## Task prompt
Leaving out every picture, please repeat exactly the line that contains "Collapse Primary information section chevron" and each line after it through the final line below.

Stored data
· · ·

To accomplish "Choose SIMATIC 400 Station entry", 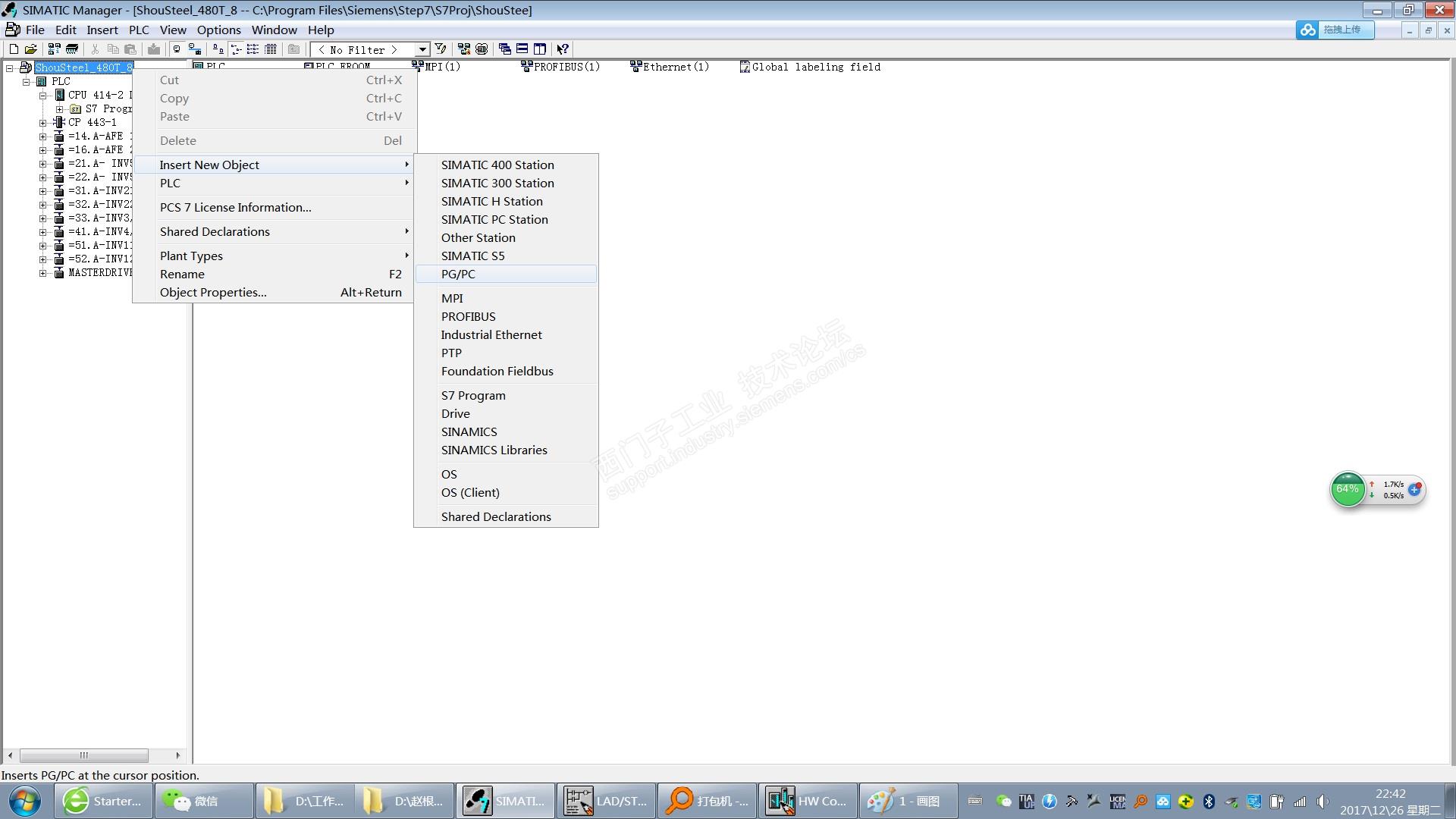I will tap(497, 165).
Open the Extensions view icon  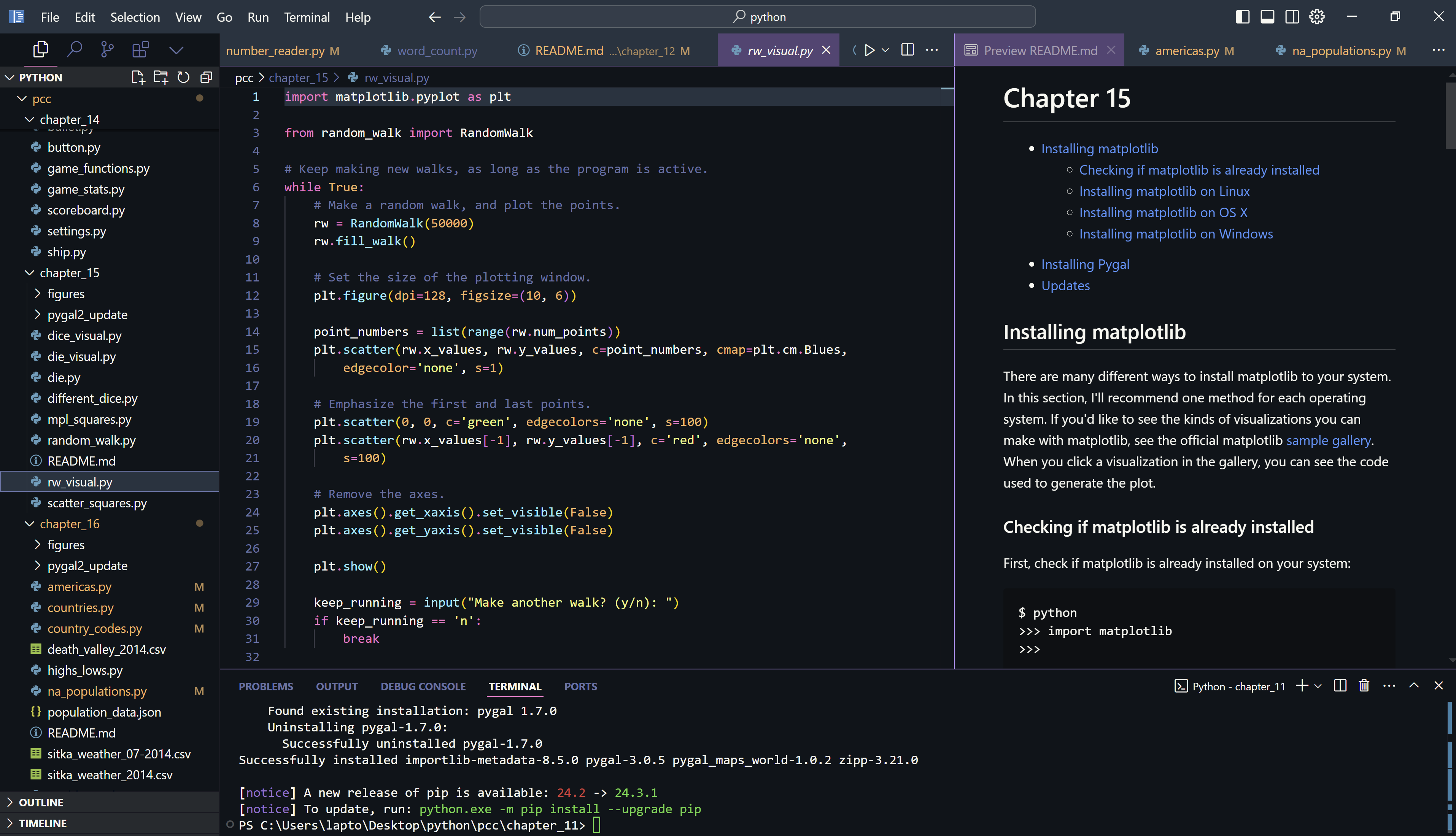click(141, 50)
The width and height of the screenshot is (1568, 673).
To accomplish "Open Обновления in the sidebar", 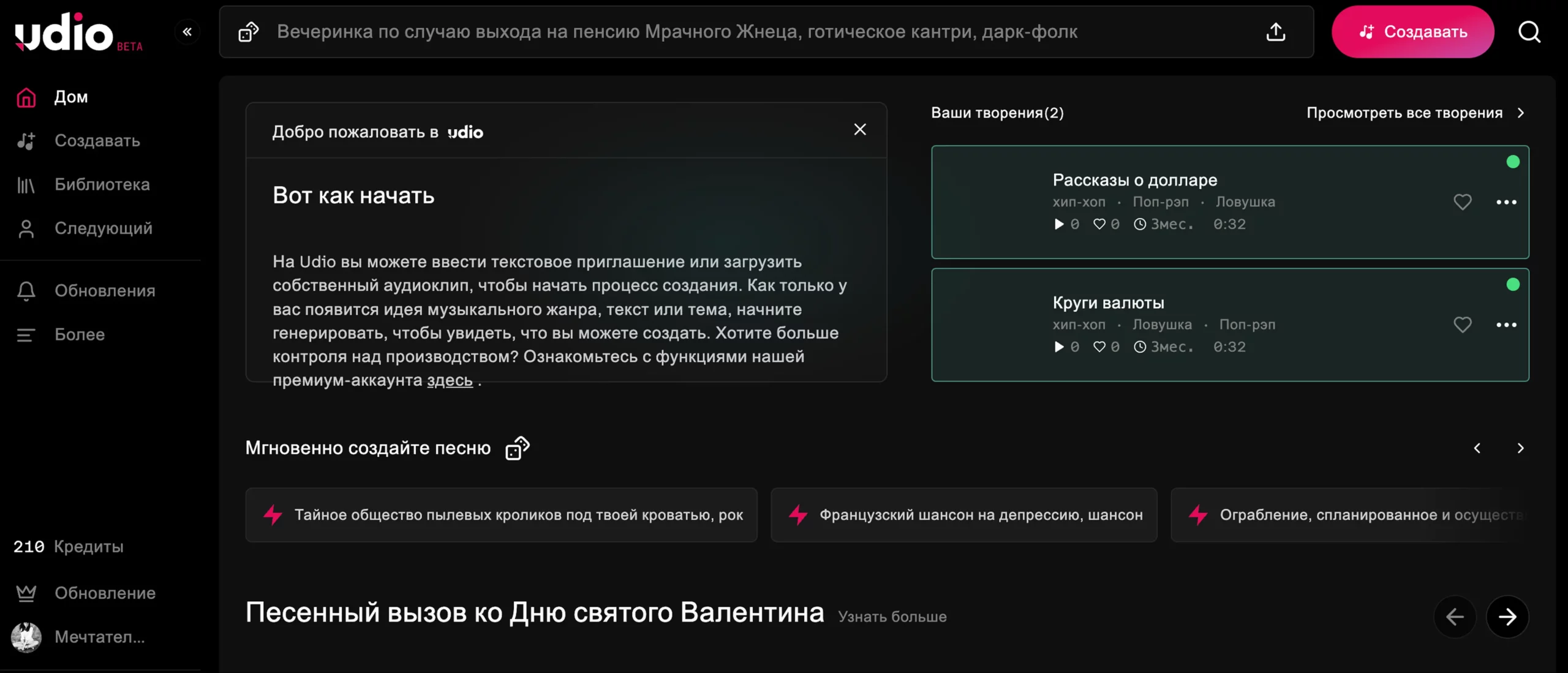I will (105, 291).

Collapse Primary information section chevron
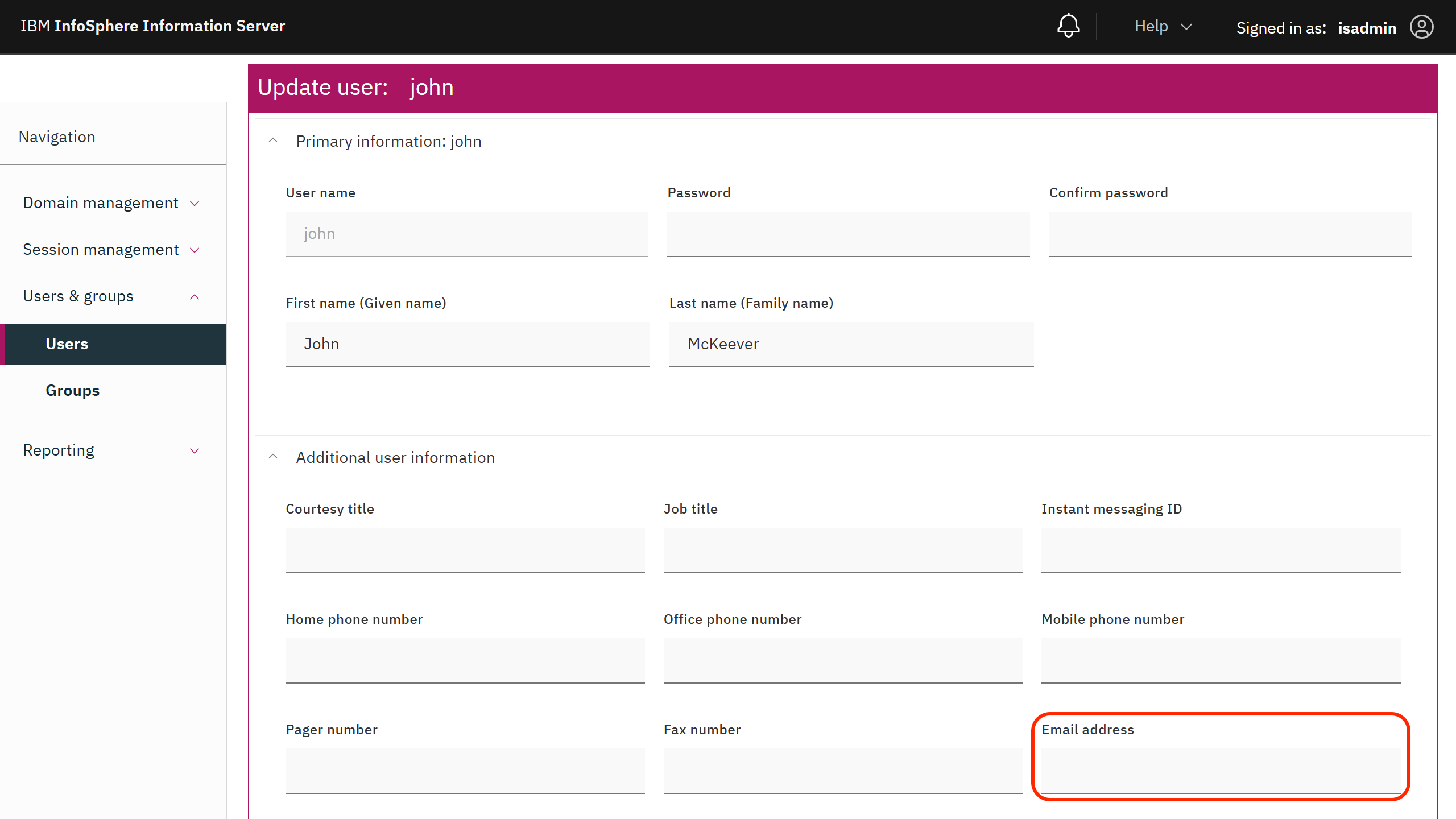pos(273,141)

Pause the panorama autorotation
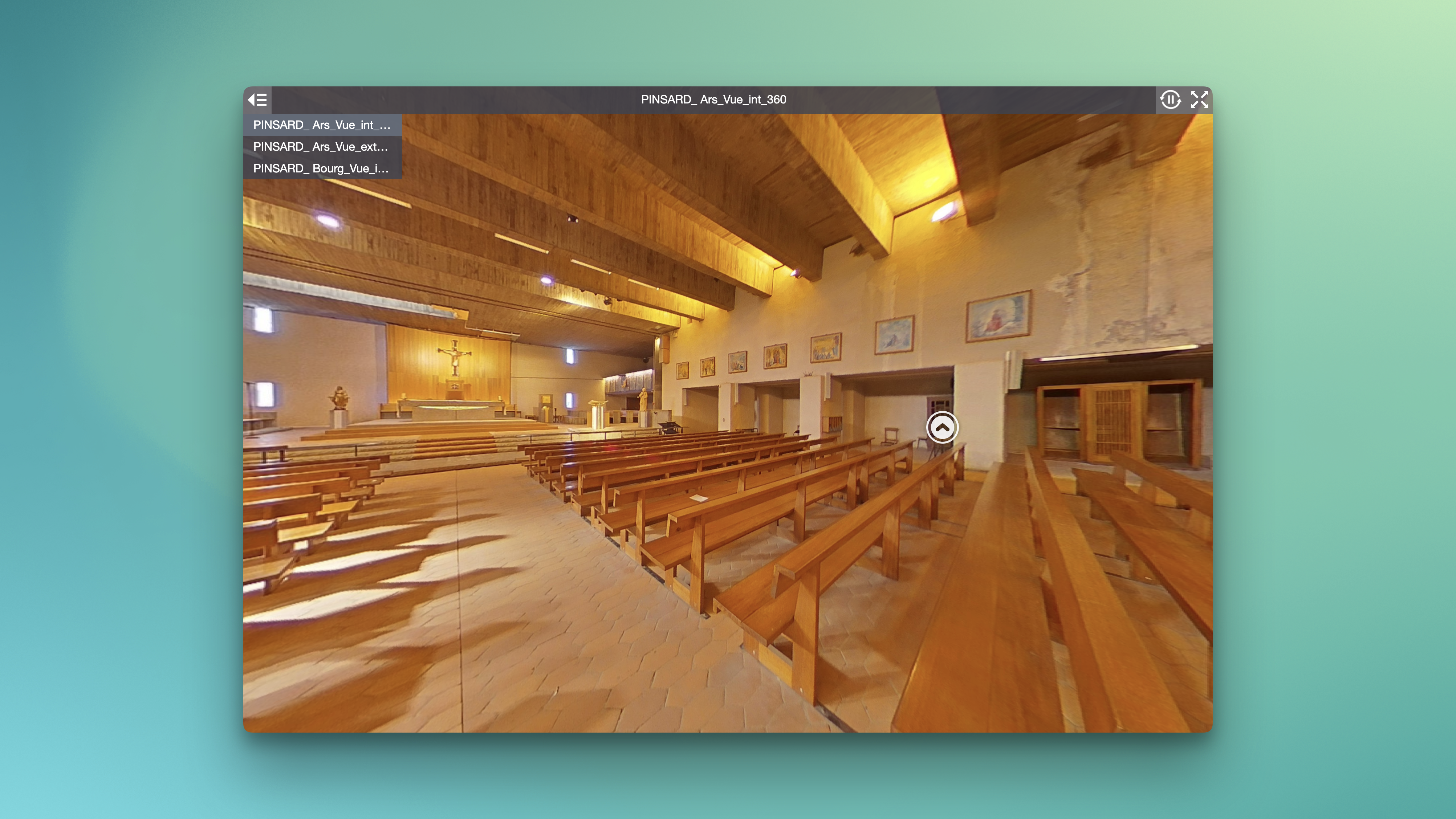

· · ·

## Exercise result
Collapse Primary information section chevron
pos(273,141)

Pause the panorama autorotation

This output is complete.